** Data extracts follows **
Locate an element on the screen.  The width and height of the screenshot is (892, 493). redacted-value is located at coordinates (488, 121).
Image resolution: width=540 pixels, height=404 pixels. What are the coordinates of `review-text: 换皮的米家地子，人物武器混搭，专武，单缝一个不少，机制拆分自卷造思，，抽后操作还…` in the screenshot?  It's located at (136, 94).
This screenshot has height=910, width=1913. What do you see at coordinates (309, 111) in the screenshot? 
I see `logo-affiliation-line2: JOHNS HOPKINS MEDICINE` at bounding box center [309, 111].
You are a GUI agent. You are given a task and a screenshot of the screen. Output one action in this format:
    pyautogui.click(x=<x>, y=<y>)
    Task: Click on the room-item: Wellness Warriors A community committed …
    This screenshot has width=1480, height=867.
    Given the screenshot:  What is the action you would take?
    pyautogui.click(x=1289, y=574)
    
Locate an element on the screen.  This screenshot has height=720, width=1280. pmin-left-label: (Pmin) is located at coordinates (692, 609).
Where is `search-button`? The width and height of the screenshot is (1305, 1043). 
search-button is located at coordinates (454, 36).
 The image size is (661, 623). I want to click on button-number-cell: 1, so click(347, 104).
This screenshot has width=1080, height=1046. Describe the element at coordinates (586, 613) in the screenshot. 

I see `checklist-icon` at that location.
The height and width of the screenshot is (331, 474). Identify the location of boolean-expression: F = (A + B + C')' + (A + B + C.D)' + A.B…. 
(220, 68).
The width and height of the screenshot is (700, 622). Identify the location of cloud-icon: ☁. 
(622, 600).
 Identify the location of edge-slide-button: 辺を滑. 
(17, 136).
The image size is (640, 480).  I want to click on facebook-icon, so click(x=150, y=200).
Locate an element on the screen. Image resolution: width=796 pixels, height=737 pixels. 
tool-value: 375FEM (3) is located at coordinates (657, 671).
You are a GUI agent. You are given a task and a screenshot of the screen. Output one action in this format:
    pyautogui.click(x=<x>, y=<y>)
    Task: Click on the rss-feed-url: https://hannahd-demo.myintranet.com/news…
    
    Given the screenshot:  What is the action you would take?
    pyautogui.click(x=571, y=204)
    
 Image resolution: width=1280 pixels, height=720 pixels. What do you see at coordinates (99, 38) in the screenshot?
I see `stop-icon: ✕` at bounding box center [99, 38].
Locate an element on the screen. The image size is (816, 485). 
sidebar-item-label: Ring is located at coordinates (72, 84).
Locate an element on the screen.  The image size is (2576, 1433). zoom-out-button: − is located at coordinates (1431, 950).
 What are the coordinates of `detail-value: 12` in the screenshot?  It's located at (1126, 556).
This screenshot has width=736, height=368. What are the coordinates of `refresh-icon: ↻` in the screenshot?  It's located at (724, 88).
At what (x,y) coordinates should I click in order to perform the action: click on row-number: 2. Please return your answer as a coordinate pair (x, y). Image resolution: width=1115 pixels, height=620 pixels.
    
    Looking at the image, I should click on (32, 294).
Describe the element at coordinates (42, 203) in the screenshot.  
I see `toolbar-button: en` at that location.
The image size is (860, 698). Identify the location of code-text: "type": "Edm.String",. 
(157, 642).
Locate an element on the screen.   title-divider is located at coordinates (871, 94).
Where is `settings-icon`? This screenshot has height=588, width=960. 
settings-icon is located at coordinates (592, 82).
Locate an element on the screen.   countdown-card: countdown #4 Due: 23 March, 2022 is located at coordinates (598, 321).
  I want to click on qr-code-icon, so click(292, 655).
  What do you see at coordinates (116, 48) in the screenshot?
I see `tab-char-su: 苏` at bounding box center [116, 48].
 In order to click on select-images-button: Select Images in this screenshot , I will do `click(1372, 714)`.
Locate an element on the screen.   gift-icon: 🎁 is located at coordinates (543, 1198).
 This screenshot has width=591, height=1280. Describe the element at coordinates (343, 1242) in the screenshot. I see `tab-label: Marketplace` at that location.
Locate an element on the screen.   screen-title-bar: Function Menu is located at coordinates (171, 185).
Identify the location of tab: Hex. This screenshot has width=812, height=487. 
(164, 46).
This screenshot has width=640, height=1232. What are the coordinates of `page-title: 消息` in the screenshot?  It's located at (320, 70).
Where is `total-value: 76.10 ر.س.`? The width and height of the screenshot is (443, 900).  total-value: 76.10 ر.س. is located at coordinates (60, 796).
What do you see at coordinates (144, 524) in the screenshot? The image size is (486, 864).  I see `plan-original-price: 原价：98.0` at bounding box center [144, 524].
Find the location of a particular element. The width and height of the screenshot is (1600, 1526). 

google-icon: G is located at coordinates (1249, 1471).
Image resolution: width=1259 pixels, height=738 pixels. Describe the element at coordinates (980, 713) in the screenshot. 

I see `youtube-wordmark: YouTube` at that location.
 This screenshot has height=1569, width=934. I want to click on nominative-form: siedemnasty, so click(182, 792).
** End of Data extracts **
## The task
How many lines in the items above contain the string "search"? Reply with the number alone.

## Response for this exercise
2